After extensive discussion, the council acknowledged that the Saturday in the Park Committee was established by an earlier council as a free standing committee, not an organization sponsored or funded by the city. The fire department would be authorized, when contacted, to conduct a display of fireworks, which the committee would purchase.

“There needs to be some accountability on that committee, of people who are acting in the best interest of the organization or the event,” said Jennifer Burkdoll, council member.

The council consented that the Saturday in the Park committee was responsible for planning and conducting the June 27-28 event, and that absence of a fireworks display was not the fault of either Croucher or the fire department.

Croucher also showed the council a Self-Contained Breathing Apparatus for council inspection. The fire department received nine units, each with two air bottles and a mask, through a $54,000 grant.

“It’s state of the art,” Croucher said. “Our old ones were good for only 25 minutes. These are good for 45.”

The vendor provided a rescue air pack at no additional expense.

Larry Alexander, police chief, presented recent activity by the department.

“It’s been a hectic week,” Alexander said. “We resolved all the burglaries, except for one, and we were able to get the property back to the owners.”

Alexander also presented a report from a human trafficking training session hosted by the department.

“We had law enforcement officers from all over the state,” Alexander said. “It was great. Crossroads Church put us up in their facility.”

The council also authorized a request from Alexander to purchase $200 of ammunition.

“It’s time for us to qualify this year, so we have to buy ammo,” Alexander said.

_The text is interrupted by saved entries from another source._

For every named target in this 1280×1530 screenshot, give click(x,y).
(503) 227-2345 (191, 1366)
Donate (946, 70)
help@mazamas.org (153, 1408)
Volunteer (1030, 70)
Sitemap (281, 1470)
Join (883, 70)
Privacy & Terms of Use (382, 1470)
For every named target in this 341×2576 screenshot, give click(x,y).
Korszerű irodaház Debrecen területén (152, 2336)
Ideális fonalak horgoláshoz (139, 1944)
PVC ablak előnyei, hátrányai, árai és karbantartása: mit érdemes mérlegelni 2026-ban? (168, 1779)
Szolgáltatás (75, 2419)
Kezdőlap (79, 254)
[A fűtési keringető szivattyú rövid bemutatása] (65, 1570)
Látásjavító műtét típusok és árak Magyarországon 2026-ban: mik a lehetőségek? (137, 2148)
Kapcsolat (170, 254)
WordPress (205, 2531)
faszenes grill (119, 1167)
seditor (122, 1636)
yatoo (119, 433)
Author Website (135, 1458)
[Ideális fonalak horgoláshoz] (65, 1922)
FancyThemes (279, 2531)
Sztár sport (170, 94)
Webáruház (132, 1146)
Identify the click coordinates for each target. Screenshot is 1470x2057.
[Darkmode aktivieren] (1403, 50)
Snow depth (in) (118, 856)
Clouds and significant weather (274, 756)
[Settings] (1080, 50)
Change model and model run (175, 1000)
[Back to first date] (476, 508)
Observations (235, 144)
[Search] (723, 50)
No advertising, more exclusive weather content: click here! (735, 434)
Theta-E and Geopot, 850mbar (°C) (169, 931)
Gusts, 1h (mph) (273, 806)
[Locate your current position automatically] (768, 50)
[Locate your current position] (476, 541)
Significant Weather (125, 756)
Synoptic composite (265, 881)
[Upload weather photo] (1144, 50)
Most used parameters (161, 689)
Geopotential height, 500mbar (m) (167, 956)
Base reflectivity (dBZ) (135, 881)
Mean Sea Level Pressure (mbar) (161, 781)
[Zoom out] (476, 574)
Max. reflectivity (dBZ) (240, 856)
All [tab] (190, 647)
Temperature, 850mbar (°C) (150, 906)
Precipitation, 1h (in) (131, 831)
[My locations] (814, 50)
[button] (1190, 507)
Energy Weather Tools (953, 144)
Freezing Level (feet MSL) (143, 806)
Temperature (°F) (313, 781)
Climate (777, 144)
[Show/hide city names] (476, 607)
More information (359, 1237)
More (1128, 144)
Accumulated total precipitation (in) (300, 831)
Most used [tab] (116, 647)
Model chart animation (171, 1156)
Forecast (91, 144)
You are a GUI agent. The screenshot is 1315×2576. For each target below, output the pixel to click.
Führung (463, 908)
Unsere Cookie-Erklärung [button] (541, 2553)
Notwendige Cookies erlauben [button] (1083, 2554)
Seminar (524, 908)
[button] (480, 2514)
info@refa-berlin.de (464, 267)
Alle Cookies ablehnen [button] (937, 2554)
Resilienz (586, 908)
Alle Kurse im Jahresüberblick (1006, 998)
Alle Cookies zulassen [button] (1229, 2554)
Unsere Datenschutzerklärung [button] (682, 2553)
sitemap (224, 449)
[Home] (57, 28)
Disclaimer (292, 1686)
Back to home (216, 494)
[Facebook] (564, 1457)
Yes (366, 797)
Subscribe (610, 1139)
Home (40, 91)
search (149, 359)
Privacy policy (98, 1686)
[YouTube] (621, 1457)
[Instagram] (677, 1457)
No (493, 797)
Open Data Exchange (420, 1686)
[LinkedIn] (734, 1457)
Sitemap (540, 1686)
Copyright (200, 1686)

In other business, the council:
• discussed a project to upgrade the city’s water utility distribution system. Engineers from BG Consultants, Inc., laid out a table-sized map of the water system, stating that the map was subject to change as additional information became available. They identified and discussed several downtown and residential alley and street locations where easements would not provide sufficient separation between a sewer main and a new water main. Some fire hydrant locations were also discussed. The engineers described special construction requirements to avoid traffic disruption for the railroad and U.S. Highway 56.
• heard a report from Scott Lester, maintenance supervisor, about a recent sewer backup problem, which he attributed to heavy rainfall runoff. He said at least two manholes in the lower end of the system had been flooded, so infiltration was likely the cause of the problem.
• received a report from Todd Luckman, city attorney, that a reply had been received from Rural Water District No. 5, regarding replacement of the existing water purchase agreement. Luckman commented that it did not appear any significant barriers to negotiation and execution of the agreement would be encountered.
• tabled consideration of guttering repair estimates, after determining that carpenter assessment was necessary before replacement of guttering.
• convened an executive session to discuss non-elected personnel with Luckman attending and Alexander called in. The session was extended twice.